The question stabbed her to the heart. She could not speak.

"I'm enough for you, aren't I?" he said eagerly. Still she did not speak. "Or do you need somebody else?" he asked urgently.

A pang went through her heart. She tightened her arm about him.

"Teddy! You are all I have, dear!"

His small warm hand played with the ruffle of her blouse.

"But--how about Uncle Cliff, and Uncle John, and all?" he asked. Martie was silent. "Are you going to marry them?" he added, with a child's hesitation to say what might be ridiculous.

"No, Ted," she answered honestly.

"Well, promise me," he said urgently, sitting up to tighten his arms about her throat, "promise me that you will never leave me! I will never leave you, if you will promise me that! PROMISE!"

He was crying now, and Martie's own tears started thick and fast.

"I might have to leave you--just for a while--" she began.

"Not if you promised!" he said jealously.

"Even if I went away from Aunt Sally and the children, Ted, and we had to live in a little flat again?" she stammered.

"Even THEN!" he said, with a shaken attempt at a manly voice. "I remember the pears in the carts, and the box you dropped the train tickets into," he said encouragingly, "and I remember Margar's bottles that you used to let me wash!
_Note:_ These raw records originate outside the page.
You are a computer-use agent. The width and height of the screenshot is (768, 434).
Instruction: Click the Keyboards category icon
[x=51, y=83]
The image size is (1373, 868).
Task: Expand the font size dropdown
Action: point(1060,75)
You'd take me into the parks, and down to the beach, wouldn't you, Moth'?"

"Oh, Teddy, my little son! I'd try to make a life for you, dear!"

"And WE'D be our family, just you and me!" he said uncertainly.

"We'd be a family, all by ourselves," she promised him, laughing and crying. And she clung to him hungrily, kissing the smooth little forehead under the rich tumble of hair, her tears falling on his face. Ah, this was hers, this belonged to her alone, out of all the world. "I'm glad you told me how you felt about this, Teddy," she said. "It makes it all clearer to me. You and I, dear--that's the only real life for us. I owe you that. I promise you, we'll never be separated while Mother can help it."

His wet little face was pressed against hers.

"And you'll NEVER talk about it any more!" he said violently. "Because I cry about it sometimes, at night--"

"Never again, my own son!" He lay back on his pillow with a breath of relief, but she kept her arms about him.

"Because you don't know how a boy feels about his own mother!" he assured her. Kneeling there, Martie wondered how she had come to forget his rights, forget his point of view for so long! He would always seem a baby to her, but he was a person now, and he had his part in, and his influence upon, her life. Suppose she had left him to cry out this secret hunger of his uncomforted; suppose, while she thought him contentedly playing with Billy and 'Lizabeth, he had been judging and blaming his mother?

While she knelt, thinking, he went to sleep. But Lydia wondered what was keeping Martie awake. The light in Martie's room was turned up, and fell in a yellow oblong across the gravel; Lydia dozed and awakened, but the light was always there.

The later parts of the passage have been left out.